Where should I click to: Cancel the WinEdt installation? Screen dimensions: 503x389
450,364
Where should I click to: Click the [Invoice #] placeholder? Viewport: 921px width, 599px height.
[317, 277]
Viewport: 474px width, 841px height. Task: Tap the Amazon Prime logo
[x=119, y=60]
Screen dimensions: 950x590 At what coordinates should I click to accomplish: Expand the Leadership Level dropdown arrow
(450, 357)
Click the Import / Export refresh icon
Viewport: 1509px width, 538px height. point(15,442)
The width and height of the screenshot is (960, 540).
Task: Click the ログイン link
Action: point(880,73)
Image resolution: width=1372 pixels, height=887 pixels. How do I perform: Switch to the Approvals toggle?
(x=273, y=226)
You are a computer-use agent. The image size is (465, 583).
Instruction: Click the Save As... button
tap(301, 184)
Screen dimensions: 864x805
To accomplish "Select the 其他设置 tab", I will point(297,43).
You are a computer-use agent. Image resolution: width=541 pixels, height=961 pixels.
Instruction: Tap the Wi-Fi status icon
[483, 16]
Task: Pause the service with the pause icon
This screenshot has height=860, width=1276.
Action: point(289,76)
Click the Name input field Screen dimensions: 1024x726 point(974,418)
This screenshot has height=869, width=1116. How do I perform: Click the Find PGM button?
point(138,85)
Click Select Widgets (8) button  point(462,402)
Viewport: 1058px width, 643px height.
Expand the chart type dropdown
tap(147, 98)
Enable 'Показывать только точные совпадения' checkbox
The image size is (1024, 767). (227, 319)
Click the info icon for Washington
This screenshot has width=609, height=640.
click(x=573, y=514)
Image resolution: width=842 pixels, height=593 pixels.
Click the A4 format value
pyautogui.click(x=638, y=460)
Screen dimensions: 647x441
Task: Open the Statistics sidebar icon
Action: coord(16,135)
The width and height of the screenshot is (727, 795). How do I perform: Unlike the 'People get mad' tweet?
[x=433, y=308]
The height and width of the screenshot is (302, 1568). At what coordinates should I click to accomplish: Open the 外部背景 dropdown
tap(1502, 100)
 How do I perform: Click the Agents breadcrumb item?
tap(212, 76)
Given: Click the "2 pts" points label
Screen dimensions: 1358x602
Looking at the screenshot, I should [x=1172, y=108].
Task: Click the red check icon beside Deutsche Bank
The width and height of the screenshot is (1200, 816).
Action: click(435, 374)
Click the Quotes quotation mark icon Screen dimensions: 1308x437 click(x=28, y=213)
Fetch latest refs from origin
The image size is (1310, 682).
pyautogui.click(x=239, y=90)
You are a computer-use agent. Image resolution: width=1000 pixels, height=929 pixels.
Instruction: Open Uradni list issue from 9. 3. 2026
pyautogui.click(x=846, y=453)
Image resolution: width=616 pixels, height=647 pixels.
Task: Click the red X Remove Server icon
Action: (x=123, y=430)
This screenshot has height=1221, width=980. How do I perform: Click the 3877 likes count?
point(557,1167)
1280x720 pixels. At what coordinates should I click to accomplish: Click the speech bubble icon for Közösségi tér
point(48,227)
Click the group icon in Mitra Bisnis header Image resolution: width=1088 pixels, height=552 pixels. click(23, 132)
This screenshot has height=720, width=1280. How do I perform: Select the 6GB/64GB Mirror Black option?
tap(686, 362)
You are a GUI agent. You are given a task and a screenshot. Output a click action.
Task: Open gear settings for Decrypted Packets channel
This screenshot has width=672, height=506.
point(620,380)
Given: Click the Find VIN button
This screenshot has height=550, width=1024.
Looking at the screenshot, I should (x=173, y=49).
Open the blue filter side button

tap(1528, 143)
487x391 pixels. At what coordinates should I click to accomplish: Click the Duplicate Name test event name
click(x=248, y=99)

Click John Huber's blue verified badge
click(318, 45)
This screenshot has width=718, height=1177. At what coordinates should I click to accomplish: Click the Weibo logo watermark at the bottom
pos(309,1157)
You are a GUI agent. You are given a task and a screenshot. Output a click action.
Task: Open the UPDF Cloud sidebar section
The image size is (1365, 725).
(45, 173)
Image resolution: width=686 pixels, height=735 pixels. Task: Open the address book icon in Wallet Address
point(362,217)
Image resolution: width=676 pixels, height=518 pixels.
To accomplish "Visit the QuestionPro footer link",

* [Assignment]: Using the data above, return each line that includes the word "computer".

* [Reply to the task]:
You are a computer-use agent. The image size is (465, 583).
You are a computer-use agent. Image resolution: width=541 pixels, height=961 pixels.
You are a computer-use agent. Image resolution: width=1000 pixels, height=929 pixels.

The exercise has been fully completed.